[GIVEN DATA]
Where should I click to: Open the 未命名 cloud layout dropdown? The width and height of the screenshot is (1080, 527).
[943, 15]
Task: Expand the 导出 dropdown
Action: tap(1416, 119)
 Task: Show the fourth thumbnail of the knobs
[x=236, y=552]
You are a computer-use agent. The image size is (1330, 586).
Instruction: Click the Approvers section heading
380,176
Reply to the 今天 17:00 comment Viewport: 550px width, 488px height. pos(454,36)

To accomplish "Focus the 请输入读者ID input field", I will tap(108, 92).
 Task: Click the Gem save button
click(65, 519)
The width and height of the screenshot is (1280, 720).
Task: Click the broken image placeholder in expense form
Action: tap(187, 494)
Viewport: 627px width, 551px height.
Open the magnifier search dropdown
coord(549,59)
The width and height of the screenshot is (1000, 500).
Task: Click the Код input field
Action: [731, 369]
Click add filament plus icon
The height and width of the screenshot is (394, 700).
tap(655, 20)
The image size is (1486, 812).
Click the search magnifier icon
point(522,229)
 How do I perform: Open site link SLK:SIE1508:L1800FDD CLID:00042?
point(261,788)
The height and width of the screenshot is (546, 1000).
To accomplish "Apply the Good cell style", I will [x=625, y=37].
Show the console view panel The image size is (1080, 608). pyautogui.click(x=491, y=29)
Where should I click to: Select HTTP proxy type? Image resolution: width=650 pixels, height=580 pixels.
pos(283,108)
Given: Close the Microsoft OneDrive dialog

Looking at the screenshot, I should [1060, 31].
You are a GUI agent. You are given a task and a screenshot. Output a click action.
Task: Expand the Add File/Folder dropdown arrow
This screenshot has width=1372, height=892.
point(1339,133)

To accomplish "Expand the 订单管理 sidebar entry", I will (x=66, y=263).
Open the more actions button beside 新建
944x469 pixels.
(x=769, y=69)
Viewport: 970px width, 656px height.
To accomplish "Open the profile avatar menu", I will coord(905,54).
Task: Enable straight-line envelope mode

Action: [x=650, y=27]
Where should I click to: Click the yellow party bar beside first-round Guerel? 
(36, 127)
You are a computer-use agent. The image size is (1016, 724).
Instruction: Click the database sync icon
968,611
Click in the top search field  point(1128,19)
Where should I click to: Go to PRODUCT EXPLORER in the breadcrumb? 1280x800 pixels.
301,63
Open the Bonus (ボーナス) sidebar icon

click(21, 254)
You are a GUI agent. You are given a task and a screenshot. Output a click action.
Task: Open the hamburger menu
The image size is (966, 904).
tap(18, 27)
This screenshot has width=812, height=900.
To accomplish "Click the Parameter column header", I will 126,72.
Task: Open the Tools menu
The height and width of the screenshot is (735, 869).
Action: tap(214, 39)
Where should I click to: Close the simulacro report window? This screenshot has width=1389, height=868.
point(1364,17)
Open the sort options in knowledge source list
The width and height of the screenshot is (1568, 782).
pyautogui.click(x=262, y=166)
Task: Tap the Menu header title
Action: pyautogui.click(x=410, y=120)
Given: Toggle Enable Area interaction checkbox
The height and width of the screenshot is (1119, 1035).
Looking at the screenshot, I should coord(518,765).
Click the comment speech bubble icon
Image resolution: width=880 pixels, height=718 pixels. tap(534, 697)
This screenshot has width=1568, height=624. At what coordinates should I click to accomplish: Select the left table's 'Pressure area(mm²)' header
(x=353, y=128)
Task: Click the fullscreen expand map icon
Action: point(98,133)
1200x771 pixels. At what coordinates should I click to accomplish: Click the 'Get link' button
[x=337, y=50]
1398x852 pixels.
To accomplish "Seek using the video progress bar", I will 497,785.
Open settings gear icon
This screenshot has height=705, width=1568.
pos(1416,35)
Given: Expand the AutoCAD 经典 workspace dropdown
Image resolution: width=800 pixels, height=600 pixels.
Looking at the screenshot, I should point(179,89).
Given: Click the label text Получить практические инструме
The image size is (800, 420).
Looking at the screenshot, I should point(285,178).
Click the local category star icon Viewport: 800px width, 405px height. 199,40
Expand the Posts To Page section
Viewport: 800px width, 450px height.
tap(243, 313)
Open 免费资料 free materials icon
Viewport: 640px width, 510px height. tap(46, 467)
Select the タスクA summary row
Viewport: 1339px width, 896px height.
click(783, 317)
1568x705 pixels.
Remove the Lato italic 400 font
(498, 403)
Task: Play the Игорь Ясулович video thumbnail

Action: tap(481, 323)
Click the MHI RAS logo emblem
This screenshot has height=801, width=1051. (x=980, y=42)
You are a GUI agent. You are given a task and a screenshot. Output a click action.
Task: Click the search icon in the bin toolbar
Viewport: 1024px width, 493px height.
[/GIVEN DATA]
[EXERCISE PROMPT]:
What you return must match the data above character for character.

[ANSWER FOR THE TASK]:
Where should I click to: Open the 未命名 cloud layout dropdown? The width and height of the screenshot is (1080, 527).
[943, 15]
Task: Expand the 导出 dropdown
Action: tap(1416, 119)
 Task: Show the fourth thumbnail of the knobs
[x=236, y=552]
You are a computer-use agent. The image size is (1330, 586).
Instruction: Click the Approvers section heading
380,176
Reply to the 今天 17:00 comment Viewport: 550px width, 488px height. pos(454,36)

To accomplish "Focus the 请输入读者ID input field", I will tap(108, 92).
 Task: Click the Gem save button
click(65, 519)
The width and height of the screenshot is (1280, 720).
Task: Click the broken image placeholder in expense form
Action: tap(187, 494)
Viewport: 627px width, 551px height.
Open the magnifier search dropdown
coord(549,59)
The width and height of the screenshot is (1000, 500).
Task: Click the Код input field
Action: [731, 369]
Click add filament plus icon
The height and width of the screenshot is (394, 700).
tap(655, 20)
The image size is (1486, 812).
Click the search magnifier icon
point(522,229)
 How do I perform: Open site link SLK:SIE1508:L1800FDD CLID:00042?
point(261,788)
The height and width of the screenshot is (546, 1000).
To accomplish "Apply the Good cell style", I will [x=625, y=37].
Show the console view panel The image size is (1080, 608). pyautogui.click(x=491, y=29)
Where should I click to: Select HTTP proxy type? Image resolution: width=650 pixels, height=580 pixels.
pos(283,108)
Given: Close the Microsoft OneDrive dialog

Looking at the screenshot, I should [1060, 31].
You are a GUI agent. You are given a task and a screenshot. Output a click action.
Task: Expand the Add File/Folder dropdown arrow
This screenshot has width=1372, height=892.
point(1339,133)

To accomplish "Expand the 订单管理 sidebar entry", I will (x=66, y=263).
Open the more actions button beside 新建
944x469 pixels.
(x=769, y=69)
Viewport: 970px width, 656px height.
To accomplish "Open the profile avatar menu", I will coord(905,54).
Task: Enable straight-line envelope mode

Action: [x=650, y=27]
Where should I click to: Click the yellow party bar beside first-round Guerel? 
(36, 127)
You are a computer-use agent. The image size is (1016, 724).
Instruction: Click the database sync icon
968,611
Click in the top search field  point(1128,19)
Where should I click to: Go to PRODUCT EXPLORER in the breadcrumb? 1280x800 pixels.
301,63
Open the Bonus (ボーナス) sidebar icon

click(21, 254)
You are a GUI agent. You are given a task and a screenshot. Output a click action.
Task: Open the hamburger menu
The image size is (966, 904).
tap(18, 27)
This screenshot has width=812, height=900.
To accomplish "Click the Parameter column header", I will 126,72.
Task: Open the Tools menu
The height and width of the screenshot is (735, 869).
Action: tap(214, 39)
Where should I click to: Close the simulacro report window? This screenshot has width=1389, height=868.
point(1364,17)
Open the sort options in knowledge source list
The width and height of the screenshot is (1568, 782).
pyautogui.click(x=262, y=166)
Task: Tap the Menu header title
Action: pyautogui.click(x=410, y=120)
Given: Toggle Enable Area interaction checkbox
The height and width of the screenshot is (1119, 1035).
Looking at the screenshot, I should coord(518,765).
Click the comment speech bubble icon
Image resolution: width=880 pixels, height=718 pixels. tap(534, 697)
This screenshot has width=1568, height=624. At what coordinates should I click to accomplish: Select the left table's 'Pressure area(mm²)' header
(x=353, y=128)
Task: Click the fullscreen expand map icon
Action: point(98,133)
1200x771 pixels. At what coordinates should I click to accomplish: Click the 'Get link' button
[x=337, y=50]
1398x852 pixels.
To accomplish "Seek using the video progress bar", I will 497,785.
Open settings gear icon
This screenshot has height=705, width=1568.
pos(1416,35)
Given: Expand the AutoCAD 经典 workspace dropdown
Image resolution: width=800 pixels, height=600 pixels.
Looking at the screenshot, I should point(179,89).
Given: Click the label text Получить практические инструме
The image size is (800, 420).
Looking at the screenshot, I should point(285,178).
Click the local category star icon Viewport: 800px width, 405px height. 199,40
Expand the Posts To Page section
Viewport: 800px width, 450px height.
tap(243, 313)
Open 免费资料 free materials icon
Viewport: 640px width, 510px height. tap(46, 467)
Select the タスクA summary row
Viewport: 1339px width, 896px height.
click(783, 317)
1568x705 pixels.
Remove the Lato italic 400 font
(498, 403)
Task: Play the Игорь Ясулович video thumbnail

Action: tap(481, 323)
Click the MHI RAS logo emblem
This screenshot has height=801, width=1051. (x=980, y=42)
You are a GUI agent. You are given a task and a screenshot. Output a click action.
Task: Click the search icon in the bin toolbar
Viewport: 1024px width, 493px height.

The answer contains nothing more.